*Given data*:
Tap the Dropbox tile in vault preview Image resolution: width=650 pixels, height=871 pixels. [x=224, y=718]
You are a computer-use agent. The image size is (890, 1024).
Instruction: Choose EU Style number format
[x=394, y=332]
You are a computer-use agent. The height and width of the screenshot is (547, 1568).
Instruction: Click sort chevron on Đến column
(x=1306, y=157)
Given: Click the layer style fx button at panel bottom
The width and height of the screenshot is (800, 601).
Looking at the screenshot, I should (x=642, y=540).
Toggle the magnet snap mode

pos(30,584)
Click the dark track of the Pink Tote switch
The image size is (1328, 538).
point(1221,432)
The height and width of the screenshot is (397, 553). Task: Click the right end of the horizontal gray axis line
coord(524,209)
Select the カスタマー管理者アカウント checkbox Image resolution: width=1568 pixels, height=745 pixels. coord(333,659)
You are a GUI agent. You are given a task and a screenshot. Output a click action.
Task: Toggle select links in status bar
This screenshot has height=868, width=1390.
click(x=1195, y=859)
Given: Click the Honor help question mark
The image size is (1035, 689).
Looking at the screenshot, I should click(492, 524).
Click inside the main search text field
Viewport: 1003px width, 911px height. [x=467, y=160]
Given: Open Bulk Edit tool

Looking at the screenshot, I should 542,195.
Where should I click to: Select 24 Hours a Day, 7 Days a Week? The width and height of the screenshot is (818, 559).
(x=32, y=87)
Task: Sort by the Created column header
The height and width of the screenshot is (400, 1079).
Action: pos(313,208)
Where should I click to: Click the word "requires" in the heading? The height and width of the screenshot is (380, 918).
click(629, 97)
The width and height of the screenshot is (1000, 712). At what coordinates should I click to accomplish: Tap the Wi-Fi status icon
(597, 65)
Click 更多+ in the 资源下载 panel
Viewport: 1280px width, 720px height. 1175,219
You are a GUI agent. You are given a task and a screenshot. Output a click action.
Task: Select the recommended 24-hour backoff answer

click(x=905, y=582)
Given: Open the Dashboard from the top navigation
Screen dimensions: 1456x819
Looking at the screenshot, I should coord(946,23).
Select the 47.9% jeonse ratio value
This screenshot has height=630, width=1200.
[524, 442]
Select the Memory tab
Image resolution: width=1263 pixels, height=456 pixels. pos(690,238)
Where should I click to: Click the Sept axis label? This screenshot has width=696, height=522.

*Task to carry out*:
Reproduce the records from the line with "Given: Open Bulk Edit tool" through the end of the records, both ends included.

*Output of the exercise*:
Given: Open Bulk Edit tool

Looking at the screenshot, I should 542,195.
Where should I click to: Select 24 Hours a Day, 7 Days a Week? The width and height of the screenshot is (818, 559).
(x=32, y=87)
Task: Sort by the Created column header
The height and width of the screenshot is (400, 1079).
Action: pos(313,208)
Where should I click to: Click the word "requires" in the heading? The height and width of the screenshot is (380, 918).
click(629, 97)
The width and height of the screenshot is (1000, 712). At what coordinates should I click to accomplish: Tap the Wi-Fi status icon
(597, 65)
Click 更多+ in the 资源下载 panel
Viewport: 1280px width, 720px height. 1175,219
You are a GUI agent. You are given a task and a screenshot. Output a click action.
Task: Select the recommended 24-hour backoff answer

click(x=905, y=582)
Given: Open the Dashboard from the top navigation
Screen dimensions: 1456x819
Looking at the screenshot, I should coord(946,23).
Select the 47.9% jeonse ratio value
This screenshot has height=630, width=1200.
[524, 442]
Select the Memory tab
Image resolution: width=1263 pixels, height=456 pixels. pos(690,238)
Where should I click to: Click the Sept axis label? This screenshot has width=696, height=522.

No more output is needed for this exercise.